注:倹約遺伝子の検査は保健がききませんので、検査自体はあまりお勧めしていません。
平成24年12月31日
人工甘味料について
糖尿病では「甘いもの」を求められる方が多いように思います。上に述べたように「甘み」を求めるのはとても自然で本能的なことです。問題点は、おいしく満足できるので、つい食べ過ぎてしまうことです。そのため、砂糖に代えて人工甘味料をお勧めすることが多いのです。今回は人工甘味料のお話です。
(質問)人工甘味料はダイエットに良いでしょうか。
甘味料の安全性の質問でなく、「やせるのに役立つでしょうか」という質問です。不思議ですが、単純にイエスとならないのです。ダイエットソーダを多く飲む人にメタボリックシンドロームや肥満が多いという成績があります。ダイエットソーダを飲む本数と肥満の発症が直線的に増加する成績もあります。「人工甘味料は体重増加に結びつく」というタイトルの記事まであります(JAMA2008;299:2137)。

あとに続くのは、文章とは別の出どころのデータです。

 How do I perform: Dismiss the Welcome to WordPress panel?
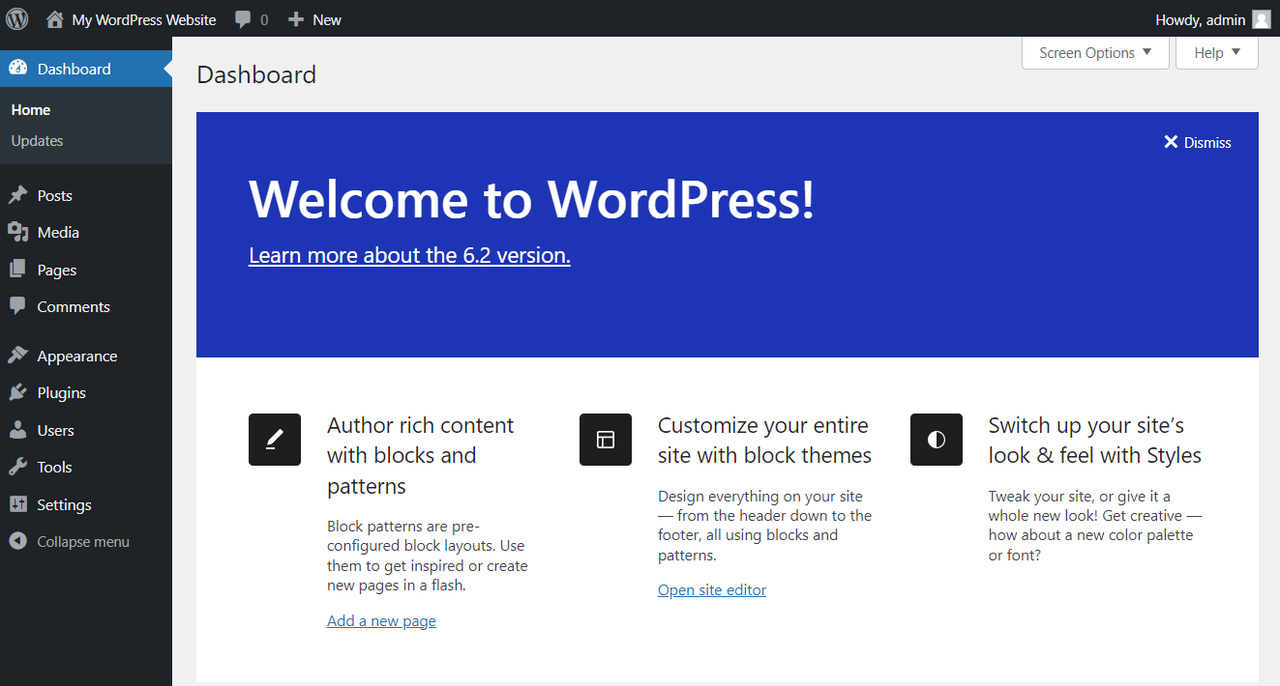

どうも人工甘味料を摂ると、代償的に食欲が増加して食べ過ぎが増えるようです。食べ過ぎてしまう理由として、8つの可能性が考えられています。その中で興味深いのが、「舌」と「頭」が異なる反応を示すことです。その成績をご紹介します。
遺伝子操作をして味覚をなくしたマウスは、水と砂糖水を区別できません。しかし6日間条件付けすると、この2つを区別できるようになります。味覚がないのに、条件付け後は砂糖水を選ぶのです。
頭の中に島前部という薬物渇望や依存と関連している部位があります。この島前部は、人工甘味料よりも砂糖で強く反応します(ヒトの成績)。また中脳ドーパミン報酬系と呼ばれる快楽中枢があります。この報酬系は砂糖で反応し、人工甘味料で反応しません(ヒトの成績)。
まだいろんな成績がありますが、簡単にまとめますと、
(1) 人工甘味料は舌で甘く感じます。
(2) 身体はカロリーが入ってくると期待しますが、実際は入ってきません。
(3) そのため、身体は騙された状態になっています。「甘み」に伴う報酬が得られず、「渇望」も実は満たされていません。
(4) そのため報酬を求めて食欲が亢進するというのです。
人工甘味料で育てると、間食後の自然な食欲低下が起こらなくなる成績(ネズミ)もあり、人工甘味料の食欲への影響は大きいようです。
どうも人工甘味料を過信してはいけないようです。甘みに対する欲求が強くなり過ぎてないか、食べ過ぎ状態になってないか、確認しながら上手に使うようにしましょう。